The U.S. healthcare system has established a reputation of being one of the most complex and expensive in the world. On one hand, its drug development sector is the envy of the world, with capital from markets pouring in at record levels. On the other hand, gaps in access to care and inequities within the industry, are now in the spotlight amid the coronavirus pandemic.
It’s one reason why the idea of universal coverage gained so much traction in the past election cycle, with at least some form of such care expected to be discussed by an incoming Biden administration.
At the virtual Web Summit 2020 Wednesday, Mario Schlosser, CEO of insurance startup Oscar, said that the U.S. needs to move towards universal coverage.
“Clearly, there’s a tremendous amount of waste in the system ... driving up the cost for everyone,” Schlosser said at Web Summit.
“Incentives are just wrongly aligned” and there is “no correlation between cost and quality,” he added.
It’s why, he says, the industry has been moving toward what is known as value-based care —the idea that better outcomes can be reached if health providers are paid for taking care of an individual, rather than simply getting paid for services rendered for a single symptom or visit, has been around for some time but has been slow to pick up.
Schlosser wants to move one step further, creating “a subscription package for your health.”
That, he said, will enable better health care management further down the line in a patient’s life.
The company is already trying to curb costs for patients with a list of drugs capped at $3, including insulin, and new plan designs focusing on free virtual care, including for additional services such as lab tests or scans, Schlosser said.
This can help address health needs more equitably by removing the cost pressures for chronic or low-income patients, he said.

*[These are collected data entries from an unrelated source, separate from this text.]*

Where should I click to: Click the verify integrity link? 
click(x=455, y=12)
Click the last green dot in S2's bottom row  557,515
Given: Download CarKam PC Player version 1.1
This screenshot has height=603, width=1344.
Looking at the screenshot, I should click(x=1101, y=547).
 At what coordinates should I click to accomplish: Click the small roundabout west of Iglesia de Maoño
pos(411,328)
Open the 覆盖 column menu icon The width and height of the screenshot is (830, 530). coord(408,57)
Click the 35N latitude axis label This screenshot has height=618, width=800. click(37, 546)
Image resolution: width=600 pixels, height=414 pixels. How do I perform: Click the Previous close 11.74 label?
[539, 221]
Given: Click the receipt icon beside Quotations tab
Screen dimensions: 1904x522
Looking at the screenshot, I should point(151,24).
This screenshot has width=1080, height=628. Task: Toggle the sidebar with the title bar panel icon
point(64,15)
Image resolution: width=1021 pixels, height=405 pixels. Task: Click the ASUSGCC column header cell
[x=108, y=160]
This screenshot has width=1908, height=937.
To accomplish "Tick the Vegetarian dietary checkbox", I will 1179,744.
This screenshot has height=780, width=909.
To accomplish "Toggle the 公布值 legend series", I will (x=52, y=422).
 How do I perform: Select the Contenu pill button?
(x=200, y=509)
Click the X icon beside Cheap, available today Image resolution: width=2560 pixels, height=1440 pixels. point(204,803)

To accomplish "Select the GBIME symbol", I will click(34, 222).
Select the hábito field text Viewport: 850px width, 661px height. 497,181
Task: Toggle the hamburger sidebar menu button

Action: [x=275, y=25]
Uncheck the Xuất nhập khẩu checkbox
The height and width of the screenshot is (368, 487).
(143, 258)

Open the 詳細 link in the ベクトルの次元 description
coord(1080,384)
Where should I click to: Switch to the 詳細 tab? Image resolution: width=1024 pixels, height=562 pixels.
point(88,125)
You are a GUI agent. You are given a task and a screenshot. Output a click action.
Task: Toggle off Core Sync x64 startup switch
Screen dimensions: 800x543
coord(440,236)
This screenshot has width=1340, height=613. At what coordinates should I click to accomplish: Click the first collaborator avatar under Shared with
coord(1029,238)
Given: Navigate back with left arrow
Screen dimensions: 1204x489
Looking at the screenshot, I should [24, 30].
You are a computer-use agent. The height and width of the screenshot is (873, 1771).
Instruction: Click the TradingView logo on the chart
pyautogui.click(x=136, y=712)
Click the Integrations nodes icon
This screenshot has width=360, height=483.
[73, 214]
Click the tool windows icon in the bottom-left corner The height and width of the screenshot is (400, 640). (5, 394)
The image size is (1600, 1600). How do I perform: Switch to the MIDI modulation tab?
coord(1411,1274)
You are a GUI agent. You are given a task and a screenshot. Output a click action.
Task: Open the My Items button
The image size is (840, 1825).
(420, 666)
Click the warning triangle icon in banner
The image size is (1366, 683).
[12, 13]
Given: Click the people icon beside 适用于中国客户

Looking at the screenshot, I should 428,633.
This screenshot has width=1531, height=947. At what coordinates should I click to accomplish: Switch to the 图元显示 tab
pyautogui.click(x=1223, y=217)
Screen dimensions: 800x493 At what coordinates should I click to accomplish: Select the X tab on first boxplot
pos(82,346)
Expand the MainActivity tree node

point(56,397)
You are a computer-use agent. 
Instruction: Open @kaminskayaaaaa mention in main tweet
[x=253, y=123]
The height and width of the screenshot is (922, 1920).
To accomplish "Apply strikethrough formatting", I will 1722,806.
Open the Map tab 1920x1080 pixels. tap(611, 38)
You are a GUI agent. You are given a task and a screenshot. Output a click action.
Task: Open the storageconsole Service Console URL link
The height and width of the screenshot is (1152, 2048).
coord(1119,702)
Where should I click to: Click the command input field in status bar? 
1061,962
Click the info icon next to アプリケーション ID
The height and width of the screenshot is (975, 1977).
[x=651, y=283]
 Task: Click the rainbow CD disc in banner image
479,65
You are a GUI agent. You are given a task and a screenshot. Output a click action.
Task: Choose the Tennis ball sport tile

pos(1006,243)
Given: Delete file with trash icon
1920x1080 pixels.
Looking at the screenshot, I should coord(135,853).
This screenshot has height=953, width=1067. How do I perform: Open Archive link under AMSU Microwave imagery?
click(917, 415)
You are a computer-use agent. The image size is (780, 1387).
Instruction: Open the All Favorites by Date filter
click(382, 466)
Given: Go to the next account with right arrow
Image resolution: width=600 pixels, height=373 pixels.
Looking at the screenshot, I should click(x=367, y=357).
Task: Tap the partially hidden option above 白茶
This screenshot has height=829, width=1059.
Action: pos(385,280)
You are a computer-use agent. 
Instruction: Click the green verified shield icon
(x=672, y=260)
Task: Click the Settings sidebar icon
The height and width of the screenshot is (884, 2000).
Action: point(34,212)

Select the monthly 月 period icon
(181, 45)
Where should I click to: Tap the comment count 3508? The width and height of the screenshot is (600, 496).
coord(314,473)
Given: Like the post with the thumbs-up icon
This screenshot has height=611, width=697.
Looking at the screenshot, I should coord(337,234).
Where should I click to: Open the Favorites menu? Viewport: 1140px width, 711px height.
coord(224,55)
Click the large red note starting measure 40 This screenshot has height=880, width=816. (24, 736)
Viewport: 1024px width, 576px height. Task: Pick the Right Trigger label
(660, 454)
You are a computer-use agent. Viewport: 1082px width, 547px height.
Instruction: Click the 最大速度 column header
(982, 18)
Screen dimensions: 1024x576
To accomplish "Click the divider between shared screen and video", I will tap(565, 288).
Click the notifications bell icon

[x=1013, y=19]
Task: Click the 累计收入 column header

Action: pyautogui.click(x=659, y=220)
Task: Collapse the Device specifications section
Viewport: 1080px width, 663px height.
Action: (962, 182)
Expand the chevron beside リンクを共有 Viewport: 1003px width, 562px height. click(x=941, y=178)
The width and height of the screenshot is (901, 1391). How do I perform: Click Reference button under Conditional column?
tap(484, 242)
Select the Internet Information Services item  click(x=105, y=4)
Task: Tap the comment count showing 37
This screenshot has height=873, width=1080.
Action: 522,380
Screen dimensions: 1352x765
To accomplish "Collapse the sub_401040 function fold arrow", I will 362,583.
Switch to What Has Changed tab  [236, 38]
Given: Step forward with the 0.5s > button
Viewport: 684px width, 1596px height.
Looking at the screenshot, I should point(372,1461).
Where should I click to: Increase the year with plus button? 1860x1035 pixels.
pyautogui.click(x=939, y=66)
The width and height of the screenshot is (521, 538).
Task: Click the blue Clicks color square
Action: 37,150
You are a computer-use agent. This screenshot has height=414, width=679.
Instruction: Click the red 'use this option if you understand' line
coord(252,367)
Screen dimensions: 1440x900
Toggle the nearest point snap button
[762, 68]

Schlosser said the U.S. health care system is “screwed up” because market forces in a “supposedly free market system” don’t have true market competition as it should.
“You just don’t have that transparency of information flowing through the system; you don’t have that level of choice in the system,” he said.
President Donald Trump’s administration brought more prominence to the conversation, pushing the needle on transparency of prices in drug and hospital services. Schlosser believes transparency is a key.
“I find it very interesting that both the hospital systems and the insurance companies are fighting back against this,” he said. “And that’s always a sign that, in a system that’s way too expensive, you’re on the right track at least.”
Dr. Leana Wen, a visiting professor of health policy at George Washington University and a former Baltimore health commissioner, also attended the virtual summit. She said the pandemic has “unmasked issues” in health care that the incoming administration has the opportunity to address.
President-elect Joe Biden will have several topics to address, including drug pricing, improving the Affordable Care Act — a signature policy of the Obama administration — and improving health disparities.
“I would imagine their short term priority is going to be on stopping the surge. We are in this third surge in the U.S. that is the deadliest yet. We know that the worst is yet to come, we are shattering our own records every day,” Wen said.
Wen noted that the Biden administration has an opportunity, especially during the global health crisis, to address health care issues that are now front and center.
“I hope we will not let, so to speak, this crisis go to waste,” she said.